Netanyahu to address Congress on July 24

Israeli Prime Minister Benjamin Netanyahu will address a joint meeting of Congress on July 24, top Republicans announced Thursday night.

The top four Congressional leaders officially invited Netanyahu to speak to lawmakers on Friday, capping off weeks of speculation regarding whether or not the prime minister would be extended the opportunity to visit the Capitol amid Israel’s war against Hamas. Netanyahu accepted the invitation on Saturday.

“The bipartisan, bicameral meeting symbolizes the U.S. and Israel’s enduring relationship and will offer Prime Minister Netanyahu the opportunity to share the Israeli government’s vision for defending their democracy, combatting terror, and establishing just and lasting peace in the region,” Speaker Mike Johnson (R-La.) and Senate Minority Leader Mitch McConnell (R-Ky.) said in a statement Thursday night.

The announcement of a date for the address excluded the names of Senate Majority Leader Chuck Schumer (D-N.Y.) and House Minority Leader Hakeem Jeffries (D-N.Y.), both of whom signed the letter inviting Netanyahu to address Congress last week.

The notable omissions come as progressive Democrats in both chambers have expressed sharp disapproval of Netanyahu’s speech, with some already vowing to skip the event. Schumer also voiced his opposition to Netanyahu in a March floor speech, calling for new elections in Israel and declaring that the longtime conservative leader had “lost his way.”

The Senate leader — who is the highest-ranking Jewish official in American history — issued a statement Thursday evening that emphasized his support for the U.S.-Israel relationship but did not address his absence from the date announcement.

“I have clear and profound disagreements with the Prime Minister, which I have voiced both privately and publicly and will continue to do so. But because America’s relationship with Israel is ironclad and transcends one person or prime minister I joined the request for him to speak,” Schumer said.

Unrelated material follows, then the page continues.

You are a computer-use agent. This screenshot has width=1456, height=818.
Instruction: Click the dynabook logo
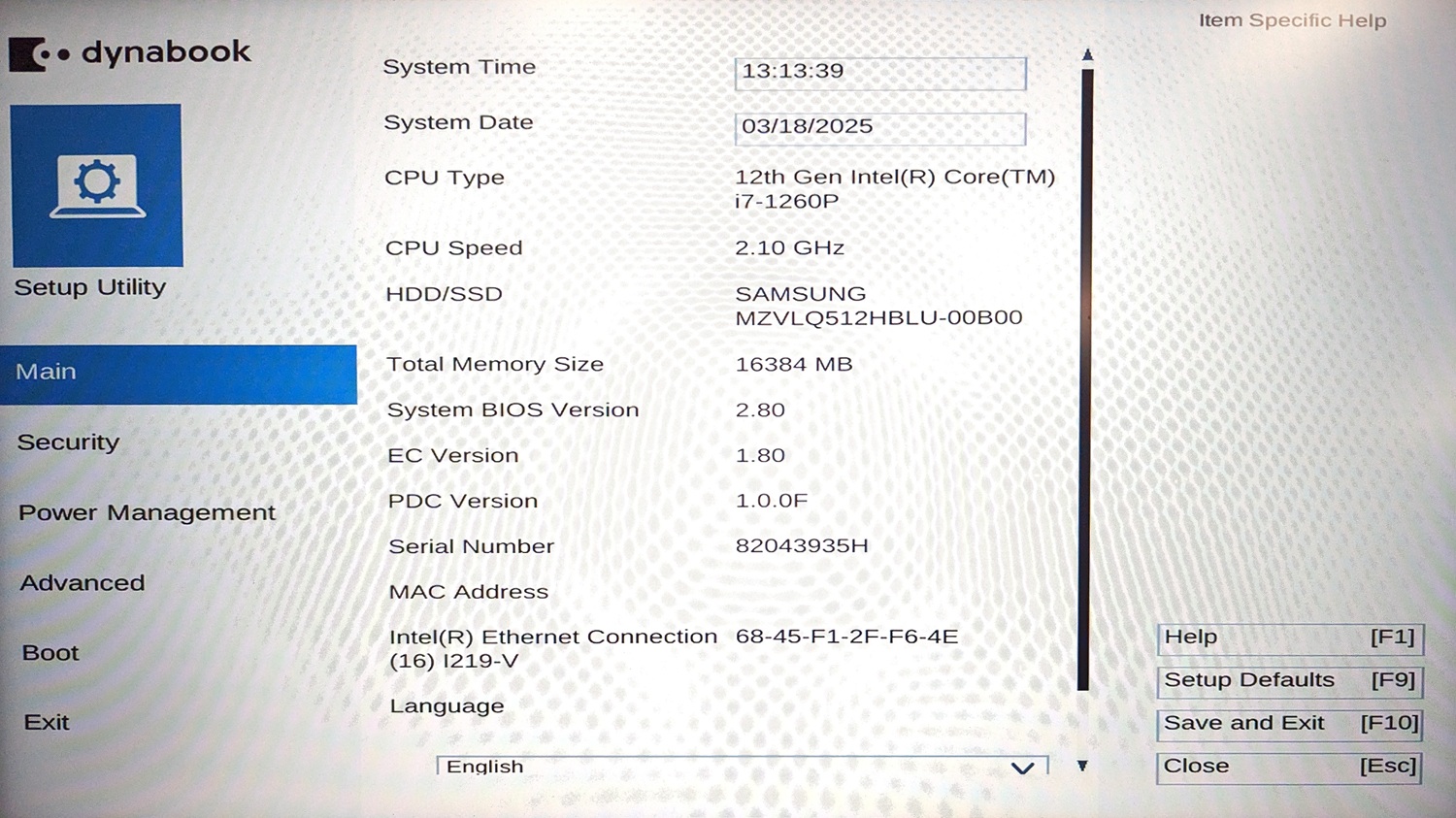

Netanyahu’s address next month will mark the fourth time he has delivered a speech before a joint meeting of Congress, following visits to the U.S. in 2015, 2011 and 1996.

His address this year is sure to spark intense outrage among liberal Democrats, who have been up in arms over the mounting number of humanitarian deaths in the Gaza strip. Some of them are already saying they plan to boycott the speech.

“Benjamin Netanyahu is a war criminal. He should not be invited to address a joint meeting of Congress. I certainly will not attend,” Sen. Bernie Sanders (I-Vt.) said in a statement last week.

The topic of the Israel-Hamas war has been a contentious one in the Democratic caucus, where pro-Palestinian progressives have found themselves at odds with staunchly pro-Israel Democrats.

Recently, those divisions were on full display after the International Criminal Court (ICC) requested arrest warrants for Netanyahu, the Israeli defense minister and leaders of Hamas, alleging that they “bear criminal responsibility” for a list of war crimes. Pro-Israel Democrats slammed the ICC, accusing it of drawing a false equivalency between Israel and Hamas leaders, while pro-Palestinian liberals urged respect for the court’s decisions.

The U.S. does not recognize the ICC and does not consider Americans to be under its jurisdiction.

Johnson first proposed the idea of inviting Netanyahu to speak to Congress in March, shortly after Schumer called for new elections in Israel. The process for inviting Netanyahu, however, was delayed several weeks as Schumer held off on signing a letter extending the invitation to the Israeli leader.